Dpep1 has been proposed to regulate glutathione (GSH) levels, which is the main substrate of the key ferroptosis regulator Gpx4. As shown in Fig. S10a, the total and free GSH level was higher in kidneys of Dpep1−/− mice compared to the wild-type mice with or without cisplatin treatment. Interestingly, cisplatin had no effect on the total and free GSH level and Gpx4 mRNA level in the Dpep1−/− mice (Fig. S10a, b). In addition, we observed no change in mRNA and protein level of GPX4 level in Dpep1−/− mice compared with the wild-type mice (Fig. S10b, c). Protein level of GPX4 was slightly lower in the kidneys of the wild-type cisplatin-treated mice (Fig. S10c).
To further confirm the role of Dpep1, we transfected NRK-52E cells with DPEP1 plasmid. We observed markedly higher LDH release in DPEP1 transfected cells, which was further increased following cisplatin treatment (Fig. S11a). Lipid peroxidation by BODIPY 581/591 C11 was also higher in DPEP1 transfected cells (Fig. S11b), supporting the deleterious role of DPEP1. An important limitation of this experiment remains the supraphysiological level of DPEP1 in these cells.
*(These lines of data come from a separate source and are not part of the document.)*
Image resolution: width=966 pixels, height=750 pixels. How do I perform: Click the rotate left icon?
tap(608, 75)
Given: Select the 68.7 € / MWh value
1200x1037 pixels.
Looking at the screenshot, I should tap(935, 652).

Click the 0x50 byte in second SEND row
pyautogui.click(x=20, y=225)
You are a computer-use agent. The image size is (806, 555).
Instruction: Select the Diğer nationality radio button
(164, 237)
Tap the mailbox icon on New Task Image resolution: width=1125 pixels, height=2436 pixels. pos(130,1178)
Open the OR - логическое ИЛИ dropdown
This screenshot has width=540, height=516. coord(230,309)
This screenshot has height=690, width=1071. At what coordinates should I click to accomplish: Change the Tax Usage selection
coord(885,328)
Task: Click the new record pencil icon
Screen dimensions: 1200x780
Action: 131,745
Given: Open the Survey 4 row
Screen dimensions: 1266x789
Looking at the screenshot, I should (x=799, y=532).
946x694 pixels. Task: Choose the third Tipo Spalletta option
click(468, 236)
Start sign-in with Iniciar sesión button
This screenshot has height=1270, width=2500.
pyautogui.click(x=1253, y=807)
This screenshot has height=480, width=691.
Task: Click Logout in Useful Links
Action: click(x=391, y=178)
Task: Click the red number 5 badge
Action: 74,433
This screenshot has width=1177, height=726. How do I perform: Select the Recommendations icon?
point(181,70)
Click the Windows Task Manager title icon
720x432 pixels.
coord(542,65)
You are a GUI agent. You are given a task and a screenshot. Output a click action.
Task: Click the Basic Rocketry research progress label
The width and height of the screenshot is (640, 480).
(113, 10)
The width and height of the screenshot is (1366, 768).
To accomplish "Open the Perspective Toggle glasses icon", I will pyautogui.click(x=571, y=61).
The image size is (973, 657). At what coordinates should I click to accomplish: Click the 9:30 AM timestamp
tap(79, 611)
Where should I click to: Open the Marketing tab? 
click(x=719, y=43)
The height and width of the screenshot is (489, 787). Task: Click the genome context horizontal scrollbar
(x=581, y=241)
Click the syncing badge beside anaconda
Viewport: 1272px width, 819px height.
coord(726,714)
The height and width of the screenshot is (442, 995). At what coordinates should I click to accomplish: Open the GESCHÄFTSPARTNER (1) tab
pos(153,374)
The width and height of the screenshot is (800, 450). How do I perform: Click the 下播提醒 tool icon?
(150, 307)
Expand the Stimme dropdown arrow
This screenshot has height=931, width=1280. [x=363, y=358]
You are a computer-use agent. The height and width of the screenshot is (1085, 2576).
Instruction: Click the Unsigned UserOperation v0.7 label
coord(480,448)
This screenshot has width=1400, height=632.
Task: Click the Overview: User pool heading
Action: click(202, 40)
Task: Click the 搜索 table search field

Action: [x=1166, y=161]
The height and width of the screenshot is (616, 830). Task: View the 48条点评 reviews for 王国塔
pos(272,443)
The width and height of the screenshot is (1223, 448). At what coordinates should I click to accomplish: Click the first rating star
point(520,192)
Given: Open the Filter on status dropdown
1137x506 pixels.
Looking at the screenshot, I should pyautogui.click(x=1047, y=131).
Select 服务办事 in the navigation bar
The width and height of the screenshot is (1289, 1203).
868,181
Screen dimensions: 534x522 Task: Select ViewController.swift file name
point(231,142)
Chmp1a knockdown enhances ferroptosis through increased iron accumulation
Next, we examined the potential role of Chmp1a in ferroptosis. Chmp1a knockdown (siChmp1a) cells, compared to siControl after cisplatin treatment, showed higher lipid peroxidation (oxidized BODIPY 581/591 C11 fluorescence) (Fig. 7a). The transcript level of Acsl4 was higher in Chmp1a+/− kidneys and siChmp1a cell after cisplatin or FA administration (Fig. 7b–d and Fig. S12a). Moreover, Chmp1a knockdown cells showed increased mitochondrial damage following injury by mitoSOX fluorescence (Fig. S12b). Administration of Mito-TEMPO, an inhibitor of mitochondrial ROS production, markedly lowered LDH release (Fig. S12c) and lipid peroxidation (Fig. S12d) induced by cisplatin in Chmp1a+/− primary TECs. To further assess the potential role of Chmp1a in ferroptosis, siControl, and siChmp1a cells were pretreated with the ferroptosis inhibitor liproxstatin1 prior to cisplatin treatment. While cisplatin-induced LDH release was increased upon Chmp1a knockdown, liproxstatin reduced this effect (Fig. 7e), indicating that the cisplatin cytotoxicity effect on tubule cell is mediated by Chmp1a. Primary TECs obtained from wild-type or Chmp1a+/− mice with liproxstatin1 treatment also showed lower lipid peroxidation (C11 BODIPY 581/591) as siRNA treated cells (Fig. S12d). Treatment of primary TEC with inhibitors of ferroptosis, necroptosis, apoptosis, and pyroptosis indicated that only the ferroptosis inhibitor liproxstatin1 alleviated the cisplatin-induced cytotoxicity in Chmp1a+/− primary TECs (Fig. S12e).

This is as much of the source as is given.